Task goal – Rescale the data from the line containing "You are a computer-use agent." through the line containing "(x=1455, y=24)", both included, by reproducing those lines in full with each coordinate in the answers multiplied by 2.4 and rounded to a whole number, halves up. Leave out the pictures.

Given records –
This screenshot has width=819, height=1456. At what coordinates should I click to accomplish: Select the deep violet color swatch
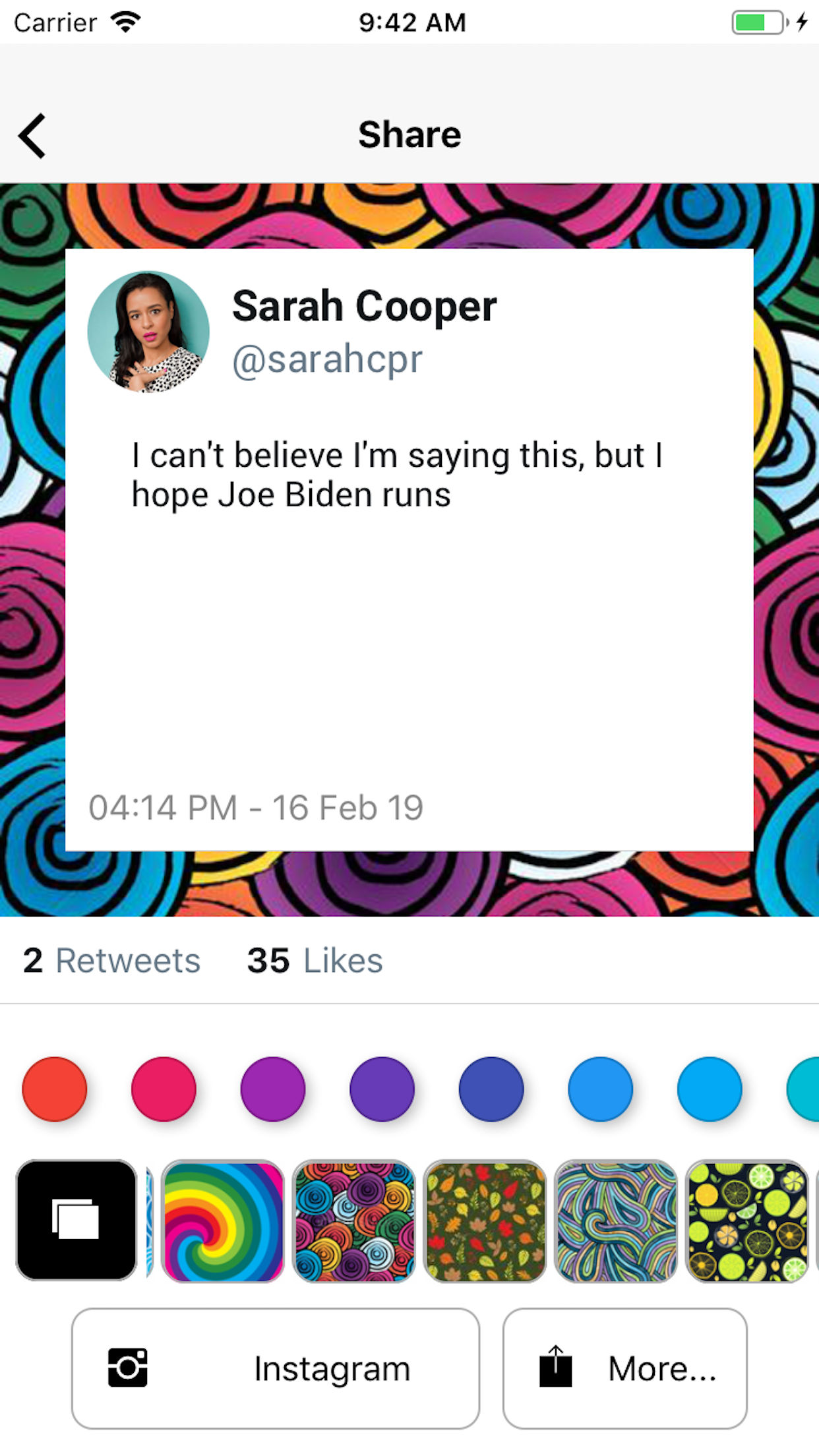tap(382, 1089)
...
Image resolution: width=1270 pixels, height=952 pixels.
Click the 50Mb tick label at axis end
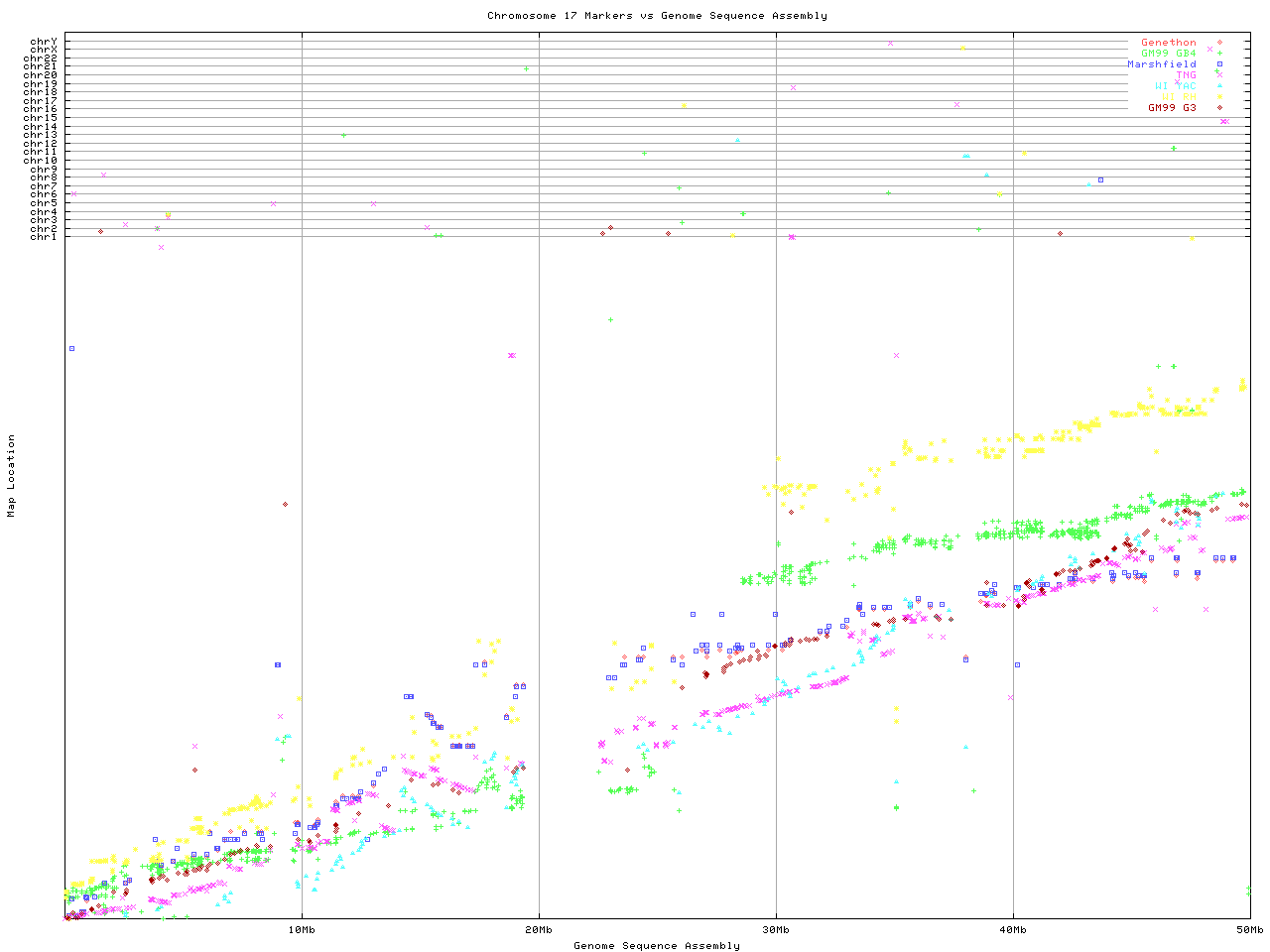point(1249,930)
* * *
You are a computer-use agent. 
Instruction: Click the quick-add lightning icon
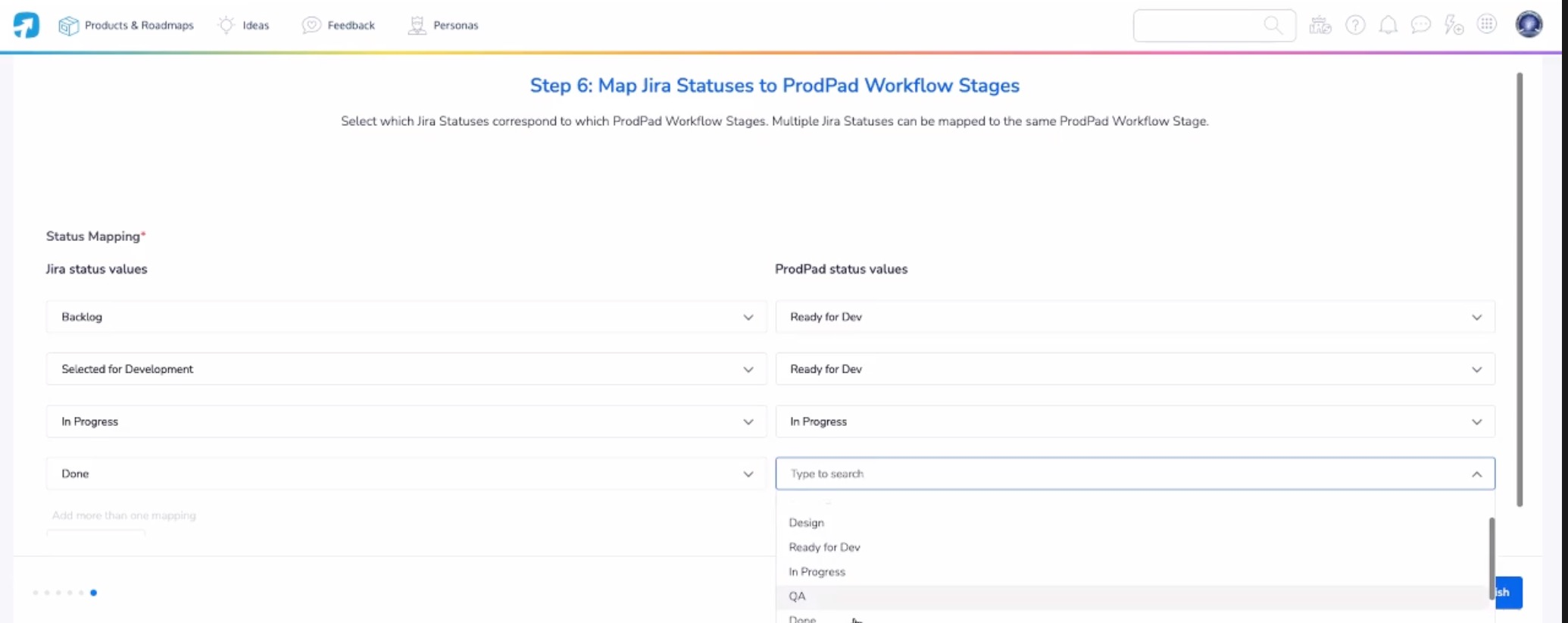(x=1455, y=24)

Exercise response –
You are a computer-use agent. 
Instruction: Click the quick-add lightning icon
(x=3492, y=58)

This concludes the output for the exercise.